▶ [DOCUMENT EXCERPT]:
§ §

Kakamega, 21 November, 2025 / 8:34 PM
The Apostolic Nuncio in Kenya has lauded Bishop Philip Sulumeti, who passed on Sunday, November 9, for keeping politics out of the Church, noting that the Bishop’s firm stance on politics was out of his respect for the Eucharist and the temple of God.
In his homily on Friday, November 21, during the Funeral Mass of the Bishop who passed on aged 88 at The Nairobi Hospital, Archbishop Hubertus van Megen said that Bishop Sulumeti understood that service to God transcends politics.
“Bishop Sulumeti was intelligent and clever. He was well-versed in politics, and he understood the importance of a stable, accountable, and transparent government based on a democratic system,” Archbishop Van Megen said during the Mass that was held at Approved School in Kenya’s Kakamega Catholic Diocese.
He added, in reference to the Kenyan leader who became Bishop at the age of 34, “Though being in contact with politicians at the highest level, some of them being his friends, he never allowed politics to enter into the church, and he was very strict on that matter, to the frustration of some.”

§ §

▶ [DATASET SECTION]:
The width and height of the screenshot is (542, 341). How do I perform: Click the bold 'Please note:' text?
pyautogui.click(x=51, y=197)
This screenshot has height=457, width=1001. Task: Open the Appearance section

§ §

▶ [DIRECTIONS FOR THIS TASK]: In the article on Bishop Sulumeti's funeral, switch "homily" to "sermon" and write out the passage from "Kakamega, 21 November, 2025" to "God transcends politics.".

▶ [SOLUTION BELOW]:
Kakamega, 21 November, 2025 / 8:34 PM
The Apostolic Nuncio in Kenya has lauded Bishop Philip Sulumeti, who passed on Sunday, November 9, for keeping politics out of the Church, noting that the Bishop’s firm stance on politics was out of his respect for the Eucharist and the temple of God.
In his sermon on Friday, November 21, during the Funeral Mass of the Bishop who passed on aged 88 at The Nairobi Hospital, Archbishop Hubertus van Megen said that Bishop Sulumeti understood that service to God transcends politics.